Iran general says more than 300 dead in Amini unrest
Iran has for the first time reported that more than 300 people have died in over two months of protests sparked by the death of Mahsa Amini in morality police custody. The Islamic republic has deployed state security forces against what it labels “riots” that broke out after the 22-yearold Kurdish-Iranian died on September 16, three days after her arrest for allegedly breaching Iran’s dress code for women.
“Everyone in the country has been affected by the death of this lady,” said Brigadier General Amirali Hajizadeh of the Islamic Revolutionary Guard Corps (IRGC) in a video published by the Mehr news agency.
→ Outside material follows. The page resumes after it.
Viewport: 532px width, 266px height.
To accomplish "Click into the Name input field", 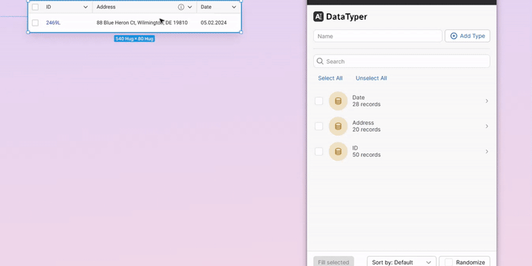I will 378,36.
“I don’t have the latest figures, but I think we have had perhaps more than 300 martyrs and people killed,” among them some of “the best sons of the country”, said Hajizadeh, head of the Guards’ aerospace division.
The Iranian toll includes those who have taken to the streets as well as dozens of police, troops and IRGC militia who have died in clashes with demonstrators or who were killed elsewhere.
The latest official death toll is much closer to the figure of at least 416 people
“killed in the suppression of protests in Iran” published by the Oslo-based non-government group Iran Human Rights.
The group says its toll includes those killed in violence related to the Amini protests and in distinct unrest in the southeastern province of Sistan-Balochistan, which borders Pakistan and Afghanistan.
The Iranian toll includes those who have taken to the streets as well as dozens of police, troops and IRGC militia who have died in clashes with demonstrators or who were killed elsewhere.
448 killed in crackdown: rights group
In Paris, a rights group said yesterday said Iranian security forces have killed at least 448 people in a crackdown on protests that began in mid-September, over half in ethnic minority region.
Of the 448 people claimed to have been killed, 60 were children aged under 18, including nine girls, and 29 women, the Norway-based Iran Human Rights (IHR) group said.
It said 16 people were killed by security forces in the past week alone, of whom 12 were slain in Kurdish-populated areas where protests have been particularly intense.